- Problem statement:
Repeat the lines of the data exactly and exclude any picture among them.
*****
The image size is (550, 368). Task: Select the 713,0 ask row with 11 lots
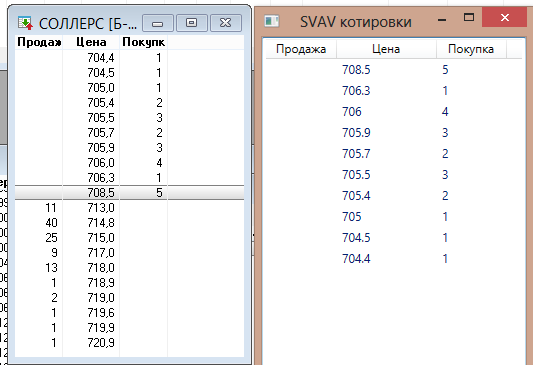point(129,208)
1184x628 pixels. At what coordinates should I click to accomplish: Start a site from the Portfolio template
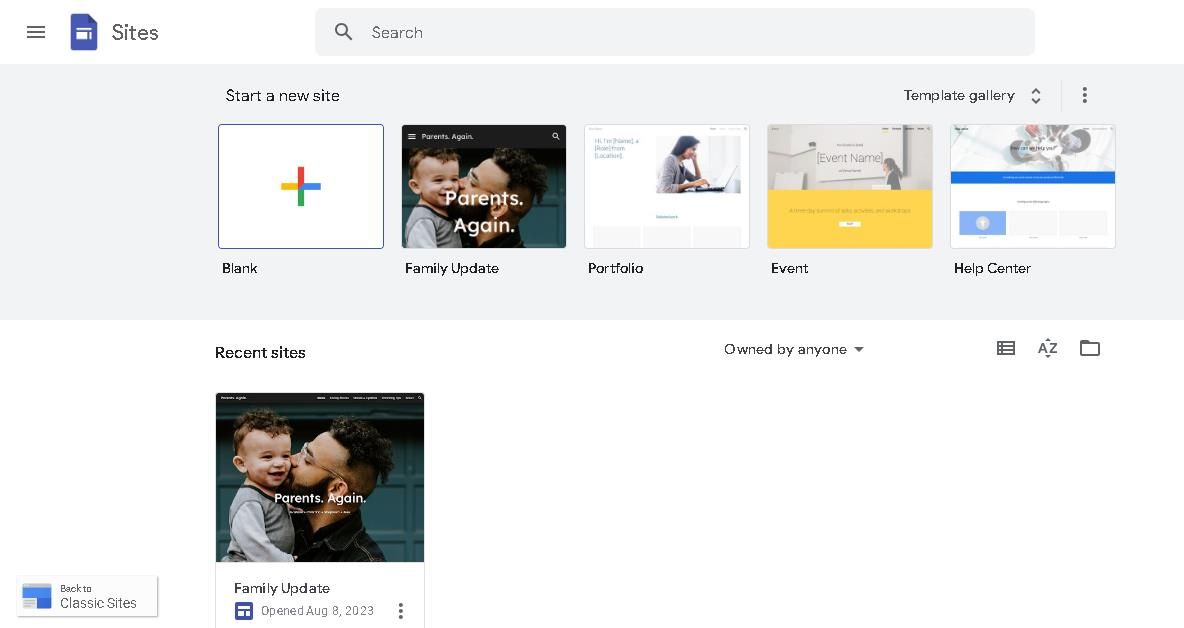click(x=666, y=186)
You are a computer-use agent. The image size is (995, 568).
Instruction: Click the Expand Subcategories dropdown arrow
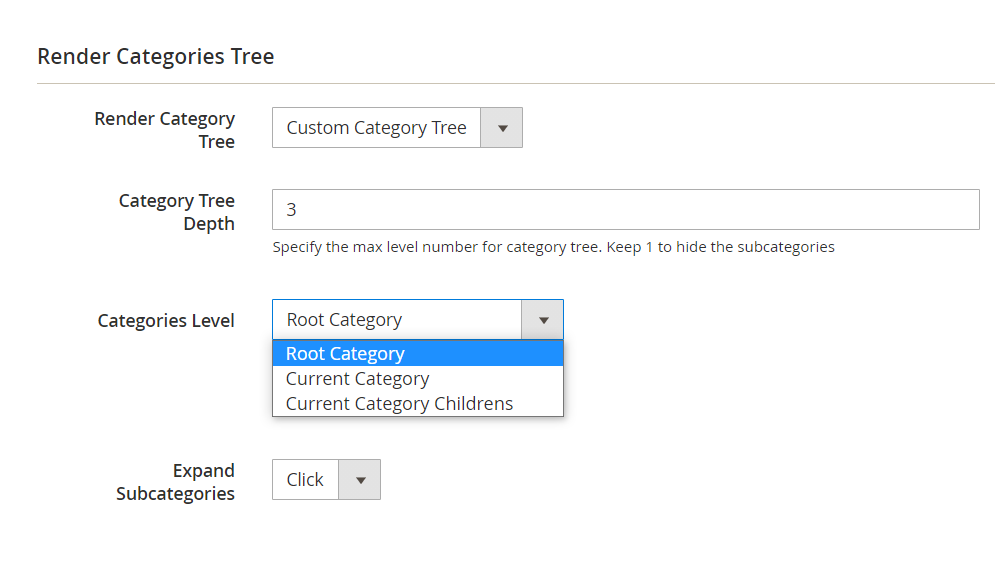[360, 480]
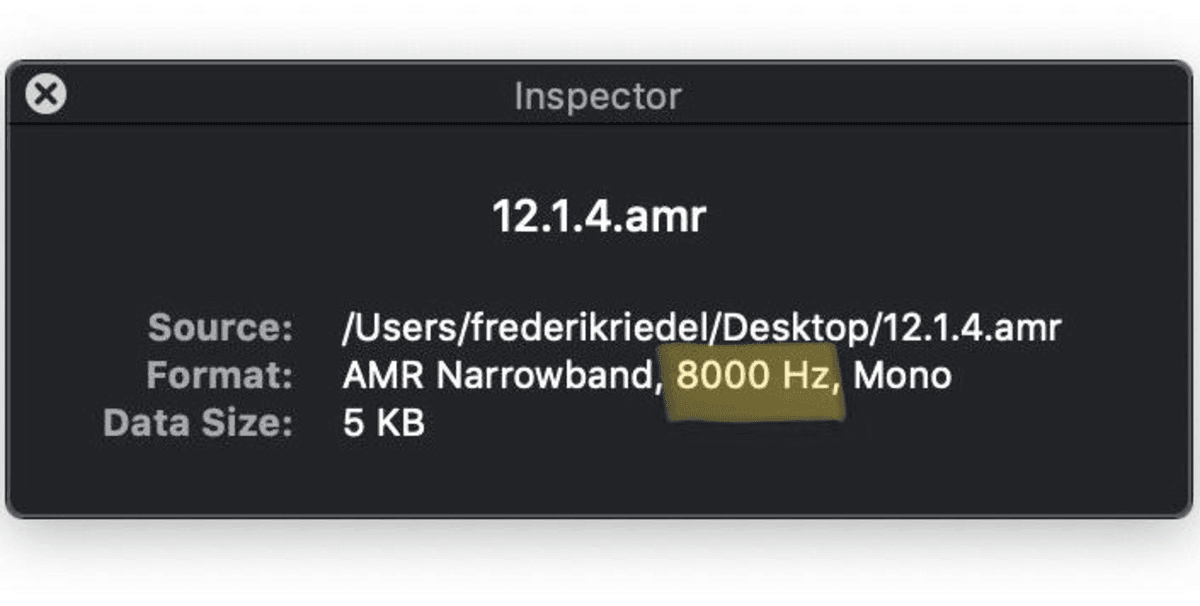Click the 5 KB data size value
This screenshot has height=606, width=1200.
[384, 423]
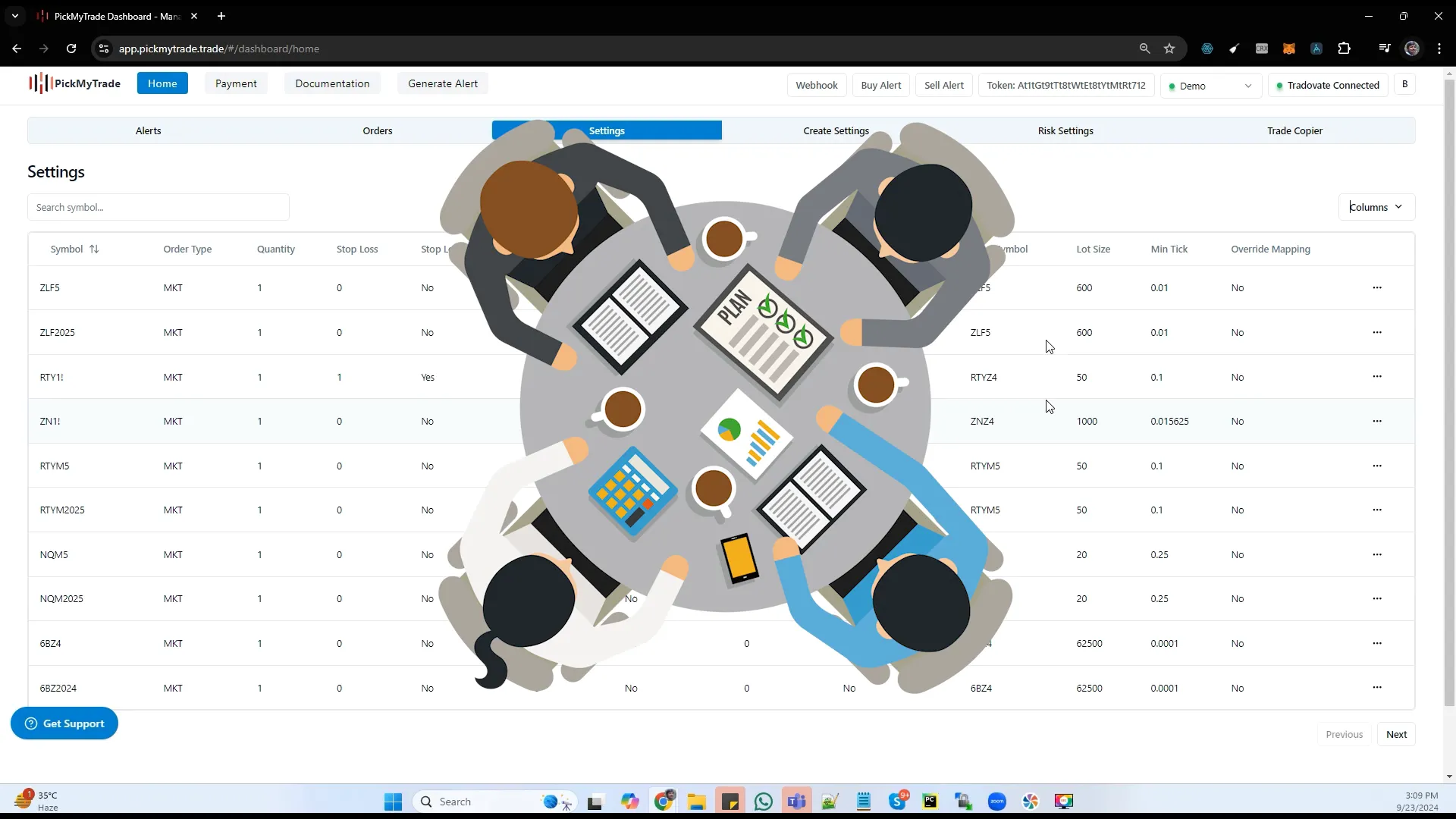
Task: Toggle Stop Loss value for RTY1!
Action: (x=428, y=377)
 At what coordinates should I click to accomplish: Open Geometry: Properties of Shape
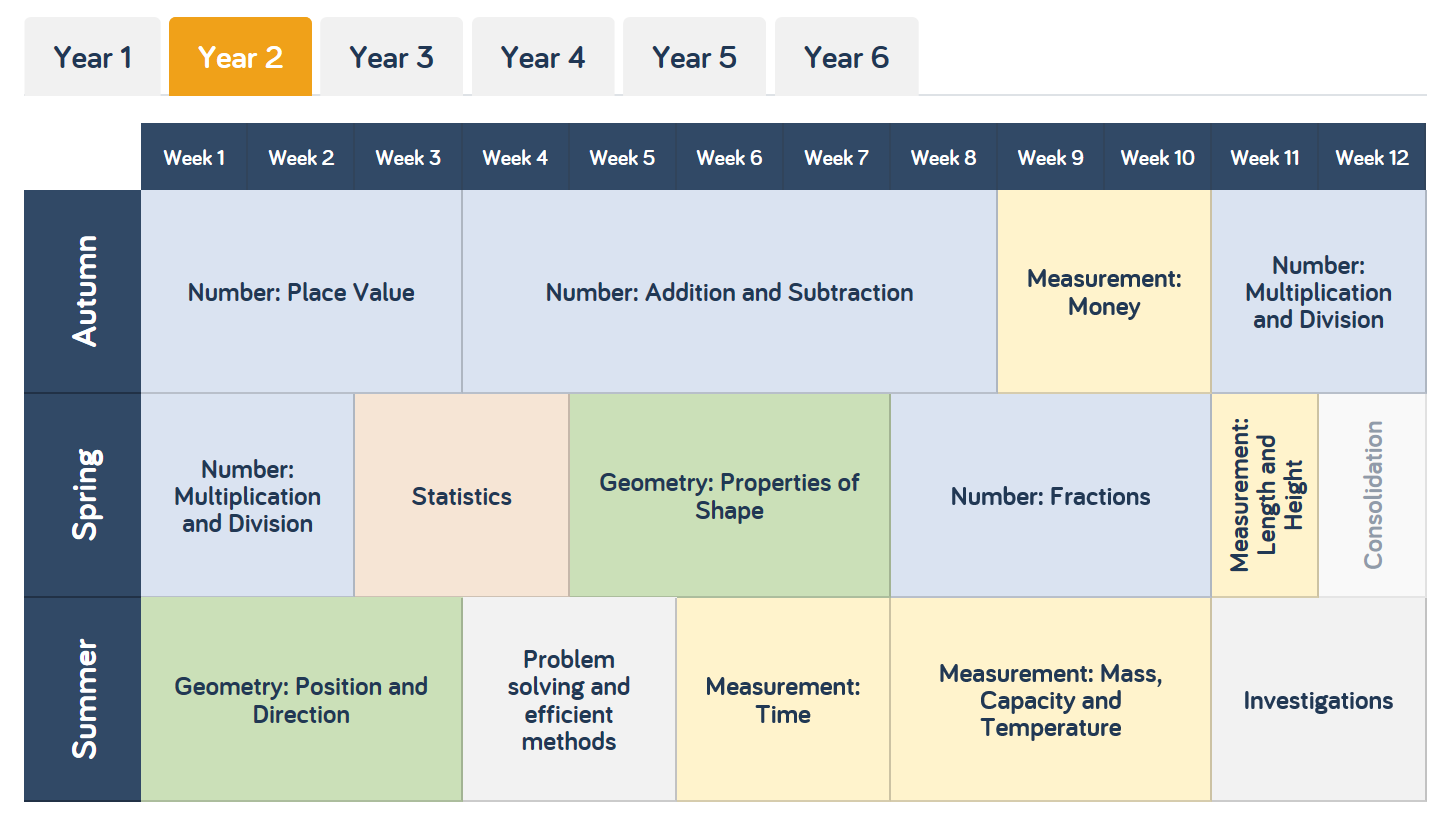(x=729, y=495)
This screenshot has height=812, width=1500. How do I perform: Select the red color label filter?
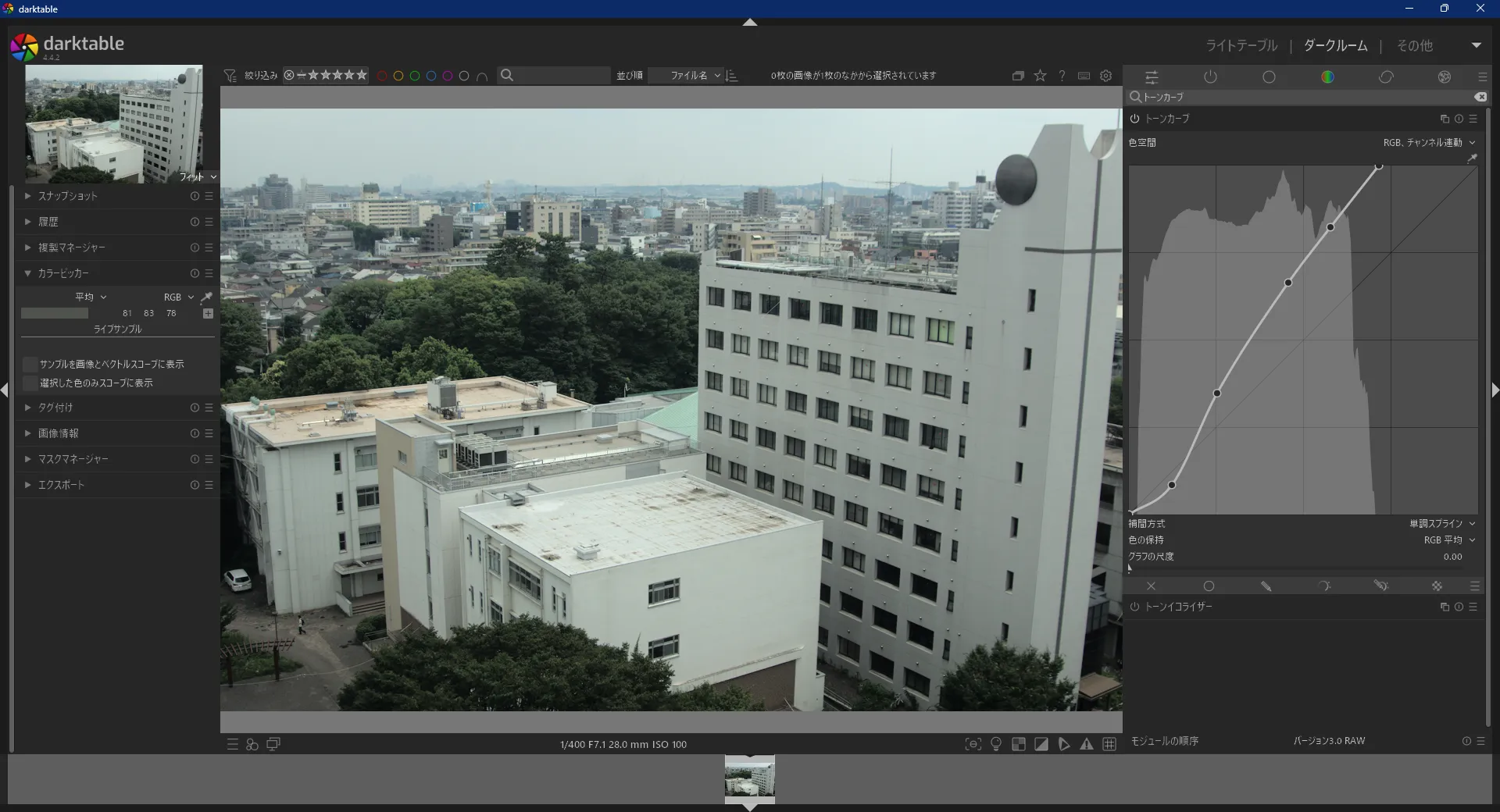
*****
- Answer for this exercise:
The image size is (550, 368). Task: Select the 713,0 ask row with 11 lots
point(129,208)
1184x628 pixels. At what coordinates should I click to accomplish: Start a site from the Portfolio template
click(x=666, y=186)
You are a computer-use agent. The image size is (995, 568).
Instruction: Click the Expand Subcategories dropdown arrow
[360, 480]
Click the 5 KB data size value
This screenshot has height=606, width=1200.
[384, 423]
Task: Toggle Stop Loss value for RTY1!
Action: (x=428, y=377)
 At what coordinates should I click to accomplish: Open Geometry: Properties of Shape
(x=729, y=495)
This screenshot has height=812, width=1500. How do I perform: Select the red color label filter?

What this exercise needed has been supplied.